# [Quoted passage]
-------

POSNER: Actually, I agree with that somewhat. But I would like to take that a little bit further than...
KAPLAN: Better than prayer, or?
POSNER: Well, it's on a different level. There is an epistemological – epistemology is the branch of philosophy which deals with knowledge and what we know and how we know it. Now, inspiration knowledge is not a knowledge of a thing. It is a knowledge really of reality as conveyed to us by a great artist because that artist understands and appreciates reality in ways that are both immediate to him and also more sublime. Let's look at music now, specifically. Not to give a litany and a whole list of all of the great composers who lived between the period of the 18th century and the 20th century, who even lived specifically in a range of territory from Paris to Vienna. Just look at Vienna. There was a time in Vienna where Franz Josef Haydn, Wolfgang Amadeus Mozart, Ludwig van Beethoven and Franz Schubert walked the streets of Vienna virtually at the same time. A city which, at that time, only had 250,000 inhabitants, had within a period of two generations those four composers, the likes of which we would say, if one of them lived in a century, we could say, as we say in Hebrew, Dayenu, it would have been enough for us. It absolutely borders on the miraculous. And what are these composers, great composers in music, tell us? They tell us something about reality. When Beethoven writes [sings the opening melody of Beethoven's Fifth Symphony], he's not just writing notes. He's telling us something about reality that is so sublime and so mysterious, and that word mysterious then would bring me to the highest and most mysterious realm of knowledge of them all, and that would be revelation knowledge. That is a knowledge of the will of the most high. And this is the kind of knowledge that is so sublime when you study religion. Religion is ultimately revelation knowledge. But to come down one step, music is utterly fantastic and it borders on the miraculous, and that's why we love it so much.

-------

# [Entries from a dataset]
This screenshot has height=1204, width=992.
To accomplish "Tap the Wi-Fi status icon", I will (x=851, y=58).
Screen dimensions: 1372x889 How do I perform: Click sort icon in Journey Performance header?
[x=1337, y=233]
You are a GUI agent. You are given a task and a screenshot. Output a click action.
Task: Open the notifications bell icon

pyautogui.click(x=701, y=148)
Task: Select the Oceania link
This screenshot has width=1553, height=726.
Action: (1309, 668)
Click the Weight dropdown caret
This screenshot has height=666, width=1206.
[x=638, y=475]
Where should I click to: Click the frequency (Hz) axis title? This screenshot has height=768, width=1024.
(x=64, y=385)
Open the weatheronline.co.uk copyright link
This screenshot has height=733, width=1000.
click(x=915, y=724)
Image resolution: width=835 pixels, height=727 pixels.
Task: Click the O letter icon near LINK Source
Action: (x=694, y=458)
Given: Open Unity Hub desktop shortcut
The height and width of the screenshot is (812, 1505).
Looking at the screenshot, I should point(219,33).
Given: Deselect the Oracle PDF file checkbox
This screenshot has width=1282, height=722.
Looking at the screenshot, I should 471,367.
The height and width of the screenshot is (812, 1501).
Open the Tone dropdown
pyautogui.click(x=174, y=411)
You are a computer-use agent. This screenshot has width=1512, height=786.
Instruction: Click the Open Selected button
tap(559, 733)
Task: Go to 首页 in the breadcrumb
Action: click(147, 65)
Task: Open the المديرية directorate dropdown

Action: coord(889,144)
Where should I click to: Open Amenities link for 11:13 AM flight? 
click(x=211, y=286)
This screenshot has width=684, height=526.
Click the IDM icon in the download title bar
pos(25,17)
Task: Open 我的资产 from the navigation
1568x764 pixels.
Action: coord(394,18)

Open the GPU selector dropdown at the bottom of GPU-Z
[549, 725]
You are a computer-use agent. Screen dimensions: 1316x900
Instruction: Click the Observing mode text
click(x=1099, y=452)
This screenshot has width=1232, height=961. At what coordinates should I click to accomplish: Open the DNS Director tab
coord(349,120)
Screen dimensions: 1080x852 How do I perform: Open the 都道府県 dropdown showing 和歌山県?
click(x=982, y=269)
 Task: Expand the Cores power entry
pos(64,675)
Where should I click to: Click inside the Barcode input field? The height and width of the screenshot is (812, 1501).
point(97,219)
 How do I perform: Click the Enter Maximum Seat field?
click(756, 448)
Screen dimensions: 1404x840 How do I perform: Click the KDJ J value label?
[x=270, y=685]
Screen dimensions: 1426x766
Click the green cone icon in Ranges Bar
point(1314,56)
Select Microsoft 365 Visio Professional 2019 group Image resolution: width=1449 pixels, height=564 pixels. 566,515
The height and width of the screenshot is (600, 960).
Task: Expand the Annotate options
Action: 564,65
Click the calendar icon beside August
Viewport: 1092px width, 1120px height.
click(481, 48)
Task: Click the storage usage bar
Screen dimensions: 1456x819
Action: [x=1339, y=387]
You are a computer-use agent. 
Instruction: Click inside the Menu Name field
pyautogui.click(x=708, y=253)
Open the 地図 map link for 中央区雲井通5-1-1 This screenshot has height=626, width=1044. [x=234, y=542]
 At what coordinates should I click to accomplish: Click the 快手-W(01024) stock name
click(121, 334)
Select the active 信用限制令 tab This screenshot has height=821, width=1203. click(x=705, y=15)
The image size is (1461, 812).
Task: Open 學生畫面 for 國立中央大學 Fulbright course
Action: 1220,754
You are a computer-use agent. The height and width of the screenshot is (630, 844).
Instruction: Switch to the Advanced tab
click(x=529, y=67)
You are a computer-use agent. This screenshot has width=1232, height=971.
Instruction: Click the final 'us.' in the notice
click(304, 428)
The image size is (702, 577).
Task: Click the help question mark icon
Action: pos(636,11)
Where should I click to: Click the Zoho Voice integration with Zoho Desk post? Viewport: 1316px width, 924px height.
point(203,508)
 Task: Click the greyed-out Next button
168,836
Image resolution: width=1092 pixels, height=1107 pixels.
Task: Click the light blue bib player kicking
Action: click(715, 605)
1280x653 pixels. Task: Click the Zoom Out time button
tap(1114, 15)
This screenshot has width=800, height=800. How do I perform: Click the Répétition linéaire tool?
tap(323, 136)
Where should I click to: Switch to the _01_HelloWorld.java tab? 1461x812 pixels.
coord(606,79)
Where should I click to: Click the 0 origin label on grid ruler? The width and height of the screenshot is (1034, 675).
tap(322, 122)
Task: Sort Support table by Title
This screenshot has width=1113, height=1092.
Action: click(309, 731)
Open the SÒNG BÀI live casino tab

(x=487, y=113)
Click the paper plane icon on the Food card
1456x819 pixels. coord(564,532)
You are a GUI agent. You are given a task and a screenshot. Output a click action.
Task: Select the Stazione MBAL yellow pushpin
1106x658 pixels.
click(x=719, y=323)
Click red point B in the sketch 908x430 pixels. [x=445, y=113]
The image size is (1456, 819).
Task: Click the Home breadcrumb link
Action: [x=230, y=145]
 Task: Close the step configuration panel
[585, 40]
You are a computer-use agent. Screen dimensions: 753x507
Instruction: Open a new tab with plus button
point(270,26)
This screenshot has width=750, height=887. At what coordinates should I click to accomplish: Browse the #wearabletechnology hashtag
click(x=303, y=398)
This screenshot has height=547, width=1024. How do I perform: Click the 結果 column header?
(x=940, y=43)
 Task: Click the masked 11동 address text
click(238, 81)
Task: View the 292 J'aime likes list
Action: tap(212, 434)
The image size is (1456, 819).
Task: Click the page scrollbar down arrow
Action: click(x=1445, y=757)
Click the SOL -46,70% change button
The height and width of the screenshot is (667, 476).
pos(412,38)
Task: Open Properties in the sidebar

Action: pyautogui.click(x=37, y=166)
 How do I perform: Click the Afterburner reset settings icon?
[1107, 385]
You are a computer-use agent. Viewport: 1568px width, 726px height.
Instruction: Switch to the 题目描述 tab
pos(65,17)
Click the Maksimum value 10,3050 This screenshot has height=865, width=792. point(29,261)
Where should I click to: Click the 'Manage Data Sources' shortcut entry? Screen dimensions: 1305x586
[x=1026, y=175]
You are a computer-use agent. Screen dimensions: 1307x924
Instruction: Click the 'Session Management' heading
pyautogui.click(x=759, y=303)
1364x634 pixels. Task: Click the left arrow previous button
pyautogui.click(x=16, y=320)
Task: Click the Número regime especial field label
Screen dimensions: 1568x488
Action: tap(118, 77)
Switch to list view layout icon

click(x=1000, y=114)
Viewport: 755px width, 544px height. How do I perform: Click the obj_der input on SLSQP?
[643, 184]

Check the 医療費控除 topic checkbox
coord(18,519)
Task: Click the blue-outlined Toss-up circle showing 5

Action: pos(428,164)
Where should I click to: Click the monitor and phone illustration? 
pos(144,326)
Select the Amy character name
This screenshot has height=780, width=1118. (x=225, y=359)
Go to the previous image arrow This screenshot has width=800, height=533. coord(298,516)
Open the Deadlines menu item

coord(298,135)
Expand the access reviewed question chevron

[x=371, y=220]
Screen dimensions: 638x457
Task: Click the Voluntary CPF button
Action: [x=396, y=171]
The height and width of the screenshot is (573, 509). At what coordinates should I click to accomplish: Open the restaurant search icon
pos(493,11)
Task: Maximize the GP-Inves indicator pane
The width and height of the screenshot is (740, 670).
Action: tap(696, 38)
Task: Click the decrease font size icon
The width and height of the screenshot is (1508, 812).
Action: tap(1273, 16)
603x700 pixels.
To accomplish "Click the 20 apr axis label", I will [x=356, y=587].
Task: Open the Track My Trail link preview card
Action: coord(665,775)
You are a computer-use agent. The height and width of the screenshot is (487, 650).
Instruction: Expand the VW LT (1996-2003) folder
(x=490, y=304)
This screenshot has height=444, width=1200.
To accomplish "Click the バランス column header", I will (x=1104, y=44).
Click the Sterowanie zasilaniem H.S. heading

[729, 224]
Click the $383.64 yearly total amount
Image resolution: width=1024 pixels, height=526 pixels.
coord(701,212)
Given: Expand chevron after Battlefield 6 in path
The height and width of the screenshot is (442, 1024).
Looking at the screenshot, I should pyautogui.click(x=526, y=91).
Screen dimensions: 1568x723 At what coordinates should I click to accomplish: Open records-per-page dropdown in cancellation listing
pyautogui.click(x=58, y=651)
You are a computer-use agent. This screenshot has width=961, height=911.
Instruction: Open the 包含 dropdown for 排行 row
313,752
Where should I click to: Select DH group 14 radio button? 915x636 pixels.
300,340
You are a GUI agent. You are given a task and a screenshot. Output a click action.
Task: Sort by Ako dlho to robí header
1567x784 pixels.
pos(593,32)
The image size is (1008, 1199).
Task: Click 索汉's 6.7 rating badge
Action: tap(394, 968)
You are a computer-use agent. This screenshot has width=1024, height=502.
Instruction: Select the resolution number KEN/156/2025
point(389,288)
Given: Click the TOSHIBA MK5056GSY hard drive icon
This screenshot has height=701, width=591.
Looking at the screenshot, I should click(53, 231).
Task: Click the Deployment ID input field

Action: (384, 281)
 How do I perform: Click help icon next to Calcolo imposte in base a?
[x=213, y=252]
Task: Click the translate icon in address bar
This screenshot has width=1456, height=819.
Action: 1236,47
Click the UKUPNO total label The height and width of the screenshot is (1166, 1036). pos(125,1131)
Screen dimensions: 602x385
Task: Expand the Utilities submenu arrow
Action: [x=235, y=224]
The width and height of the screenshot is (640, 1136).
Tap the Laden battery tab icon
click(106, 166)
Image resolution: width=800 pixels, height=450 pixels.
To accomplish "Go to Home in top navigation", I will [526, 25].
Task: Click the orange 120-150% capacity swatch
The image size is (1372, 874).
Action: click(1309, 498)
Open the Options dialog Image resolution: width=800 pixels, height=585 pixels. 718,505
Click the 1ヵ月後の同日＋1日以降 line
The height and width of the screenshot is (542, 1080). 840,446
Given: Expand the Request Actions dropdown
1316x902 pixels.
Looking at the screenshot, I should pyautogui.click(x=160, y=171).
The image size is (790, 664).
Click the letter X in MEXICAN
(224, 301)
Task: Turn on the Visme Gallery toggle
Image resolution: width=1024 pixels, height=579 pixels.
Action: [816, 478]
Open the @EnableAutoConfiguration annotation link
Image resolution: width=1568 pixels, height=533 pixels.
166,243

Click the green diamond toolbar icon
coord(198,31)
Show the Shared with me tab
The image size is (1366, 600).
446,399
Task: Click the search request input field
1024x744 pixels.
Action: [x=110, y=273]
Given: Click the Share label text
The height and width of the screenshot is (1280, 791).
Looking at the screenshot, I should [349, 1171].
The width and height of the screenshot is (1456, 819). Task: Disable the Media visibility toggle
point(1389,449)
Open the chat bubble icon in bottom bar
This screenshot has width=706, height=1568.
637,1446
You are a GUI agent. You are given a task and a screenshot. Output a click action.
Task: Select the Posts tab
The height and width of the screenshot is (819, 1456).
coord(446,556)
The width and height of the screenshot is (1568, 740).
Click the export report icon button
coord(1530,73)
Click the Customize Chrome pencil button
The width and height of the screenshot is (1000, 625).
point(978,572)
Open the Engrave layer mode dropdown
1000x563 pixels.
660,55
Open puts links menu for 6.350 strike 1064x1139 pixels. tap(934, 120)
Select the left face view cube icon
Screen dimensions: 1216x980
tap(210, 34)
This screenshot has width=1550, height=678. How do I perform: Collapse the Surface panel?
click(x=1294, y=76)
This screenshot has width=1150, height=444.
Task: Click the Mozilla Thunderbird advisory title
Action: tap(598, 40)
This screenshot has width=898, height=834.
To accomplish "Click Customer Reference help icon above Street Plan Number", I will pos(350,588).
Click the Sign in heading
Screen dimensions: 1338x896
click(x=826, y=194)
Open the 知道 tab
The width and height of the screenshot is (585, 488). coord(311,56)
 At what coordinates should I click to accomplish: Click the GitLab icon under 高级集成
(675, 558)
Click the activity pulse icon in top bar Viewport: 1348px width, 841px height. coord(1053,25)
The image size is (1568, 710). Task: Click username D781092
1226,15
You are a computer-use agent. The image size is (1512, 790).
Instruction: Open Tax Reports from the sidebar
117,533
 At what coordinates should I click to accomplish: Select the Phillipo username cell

-------

# [Given task 1]
In the interview excerpt, why does Posner say the situation in Vienna "absolutely borders on the miraculous"? Answer in one to three sentences.
# [Given task 2]
Write out the rows exactly, starting at the first row and ending at the line that contains "pos(64,675)", with both ends included.
The interview excerpt and the rows are unrelated.

# [Exercise output 1]
Vienna then had only 250,000 inhabitants, yet within two generations it was home to Haydn, Mozart, Beethoven and Schubert, who walked its streets at virtually the same time. Composers of that caliber are so rare that even one of them in a century would have been enough.

# [Exercise output 2]
This screenshot has height=1204, width=992.
To accomplish "Tap the Wi-Fi status icon", I will (x=851, y=58).
Screen dimensions: 1372x889 How do I perform: Click sort icon in Journey Performance header?
[x=1337, y=233]
You are a GUI agent. You are given a task and a screenshot. Output a click action.
Task: Open the notifications bell icon

pyautogui.click(x=701, y=148)
Task: Select the Oceania link
This screenshot has width=1553, height=726.
Action: (1309, 668)
Click the Weight dropdown caret
This screenshot has height=666, width=1206.
[x=638, y=475]
Where should I click to: Click the frequency (Hz) axis title? This screenshot has height=768, width=1024.
(x=64, y=385)
Open the weatheronline.co.uk copyright link
This screenshot has height=733, width=1000.
click(x=915, y=724)
Image resolution: width=835 pixels, height=727 pixels.
Task: Click the O letter icon near LINK Source
Action: (x=694, y=458)
Given: Open Unity Hub desktop shortcut
The height and width of the screenshot is (812, 1505).
Looking at the screenshot, I should point(219,33).
Given: Deselect the Oracle PDF file checkbox
This screenshot has width=1282, height=722.
Looking at the screenshot, I should 471,367.
The height and width of the screenshot is (812, 1501).
Open the Tone dropdown
pyautogui.click(x=174, y=411)
You are a computer-use agent. This screenshot has width=1512, height=786.
Instruction: Click the Open Selected button
tap(559, 733)
Task: Go to 首页 in the breadcrumb
Action: click(147, 65)
Task: Open the المديرية directorate dropdown

Action: coord(889,144)
Where should I click to: Open Amenities link for 11:13 AM flight? 
click(x=211, y=286)
This screenshot has width=684, height=526.
Click the IDM icon in the download title bar
pos(25,17)
Task: Open 我的资产 from the navigation
1568x764 pixels.
Action: coord(394,18)

Open the GPU selector dropdown at the bottom of GPU-Z
[549, 725]
You are a computer-use agent. Screen dimensions: 1316x900
Instruction: Click the Observing mode text
click(x=1099, y=452)
This screenshot has width=1232, height=961. At what coordinates should I click to accomplish: Open the DNS Director tab
coord(349,120)
Screen dimensions: 1080x852 How do I perform: Open the 都道府県 dropdown showing 和歌山県?
click(x=982, y=269)
 Task: Expand the Cores power entry
pos(64,675)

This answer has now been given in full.